We will look into fixing this problem in a future release of Nsight Compute.

As background info:

The metrics you are looking for are called sass__block_histogram and sass__warp_histogram. This can be seen from the file LaunchStatistics.section within the sections directory of the Nsight Compute installation. .section files define what is collected for each kernel launch, and how the data is shown in the report. You can refer to for more details on this.

Those metrics are called “instanced metrics”, since they contain values for multiple instances of the represented domain (in this case warp/block runtime bins). Since they also happen to contain a non-instanced value in this case (the sum of all per-bin counts), the instanced values are not shown on the Raw page.

Thanks for your detailed answer. That’s very helpful! To clarify, is it possible to get the “instanced values” of per-bin counts by parsing the report file at this moment? Or is it because of the bug you referred this currently cannot be done?

I found that sass__block_histogram and sass__warp_histogram are not available on GV100. This is actually also documented in the known issues section of Nsight Compute document. Will these metrics be provided in the future?

I really look forward into Nsight catching up with nvprof, which reports instanced metrics nicely. Unfortunately, I don’t think nvprof provides block/warp histogram.


I took your suggestion and had an attempt on reading the data through the rules system. It would be great if the following issue can be fixed. It’s probably the bug you referred? I really need these metrics for my research. Please let me know if I can help test or anything.

The instanced values all seem were overwritten to be zero. I added the following code to the, apply() function.

from NvRules import metric_instances
block_hist = action.metric_by_name("sass__block_histogram")               

The output is 47[0.0, 0.0, …, 0.0] for a given profile, while the histogram displays some non-zero data. The number of bins is equal to the num_instances. But the content is wiped to zero.


Yes, that is the bug I was referring to, and it will be fixed in a future release. We are also looking into providing more details on how to parse the report file itself, e.g. by means of sample code.

Hi Felix,

I managed to parse the report file and got block/warp histogram. But Nsight compute profiling seems not working with MPS for Pascal? It works for a Volta.

Also, will sass__block(warp)_histogram be supported on NVIDIA in a future release?


I assume your question is if those metrics will be supported on GV100 and newer architectures in a future release? The answer to that is yes, we are planning on supporting those.

What exact Pascal GPU are you using?

Oh right, that is a typo. I meant GV100. Thanks for answering that!

The Pascal GPU I used is 1070. I read that GP10x is supported. By the way, nsight compute profiles fine without MPS. It’s when MPS is turned on that nsight compute reports that profiling is not supported.

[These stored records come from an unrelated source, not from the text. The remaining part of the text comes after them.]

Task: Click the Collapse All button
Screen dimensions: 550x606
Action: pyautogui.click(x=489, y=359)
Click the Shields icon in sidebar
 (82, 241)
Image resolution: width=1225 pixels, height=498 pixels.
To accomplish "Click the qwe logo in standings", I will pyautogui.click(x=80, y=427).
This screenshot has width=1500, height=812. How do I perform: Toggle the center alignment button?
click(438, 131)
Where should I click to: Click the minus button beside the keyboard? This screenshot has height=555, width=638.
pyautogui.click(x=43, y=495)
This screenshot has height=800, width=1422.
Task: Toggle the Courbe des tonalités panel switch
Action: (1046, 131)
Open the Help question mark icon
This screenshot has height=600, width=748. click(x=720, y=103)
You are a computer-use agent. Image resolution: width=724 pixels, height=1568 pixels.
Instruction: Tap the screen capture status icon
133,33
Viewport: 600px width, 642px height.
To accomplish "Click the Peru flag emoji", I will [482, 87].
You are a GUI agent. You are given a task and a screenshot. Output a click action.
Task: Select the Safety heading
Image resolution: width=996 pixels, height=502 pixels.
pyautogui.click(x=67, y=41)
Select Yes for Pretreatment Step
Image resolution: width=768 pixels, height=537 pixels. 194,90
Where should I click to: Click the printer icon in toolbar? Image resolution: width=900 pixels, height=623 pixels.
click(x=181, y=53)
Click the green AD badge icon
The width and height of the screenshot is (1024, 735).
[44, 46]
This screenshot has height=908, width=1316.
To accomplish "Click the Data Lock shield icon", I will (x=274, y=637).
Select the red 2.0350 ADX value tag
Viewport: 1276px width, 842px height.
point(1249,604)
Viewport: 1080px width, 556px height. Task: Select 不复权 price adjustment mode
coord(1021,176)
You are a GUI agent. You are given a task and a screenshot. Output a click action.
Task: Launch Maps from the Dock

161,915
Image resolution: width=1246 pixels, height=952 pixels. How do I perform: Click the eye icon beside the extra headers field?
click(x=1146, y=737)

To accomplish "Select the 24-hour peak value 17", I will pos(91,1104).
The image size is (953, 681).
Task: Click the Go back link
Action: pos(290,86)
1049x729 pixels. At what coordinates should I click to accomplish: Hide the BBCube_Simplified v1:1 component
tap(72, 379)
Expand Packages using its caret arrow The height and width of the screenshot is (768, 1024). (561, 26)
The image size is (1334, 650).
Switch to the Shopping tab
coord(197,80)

It’s GTX 1070. Any clue why Nsight Compute doesn’t work with MPS turned on for this GPU?

I do not currently know why exactly it wouldn’t work with MPS, but we will check this internally and update here once I have more information.

Thanks for looking at this and please let me know if any information is needed to reproduce this issue.

Meanwhile, a quick question that does Nsight Compute profiler work with concurrent kernel execution? I tried it with two kernels that are supposed to be able to execute concurrently, but it seems that Nsight only profiles one kernel at a time. In another word, concurrency is disabled during profiling, is it true?

If so, is there any other way to get block durations (except reading global clock) for concurrent kernel execution?



Yes, current version of Nsight Compute serializes the kernels and profiles them one after the other.

Hi Ming,


Note that the issue of reading the data using the python rule system has been fixed in Nsight Compute version 2019.5 (which is part of the CUDA Toolkit 10.2).

That’s great! Thanks for the reply. Does Nsight Copmuter work with concurrent kernel execution and MPS now?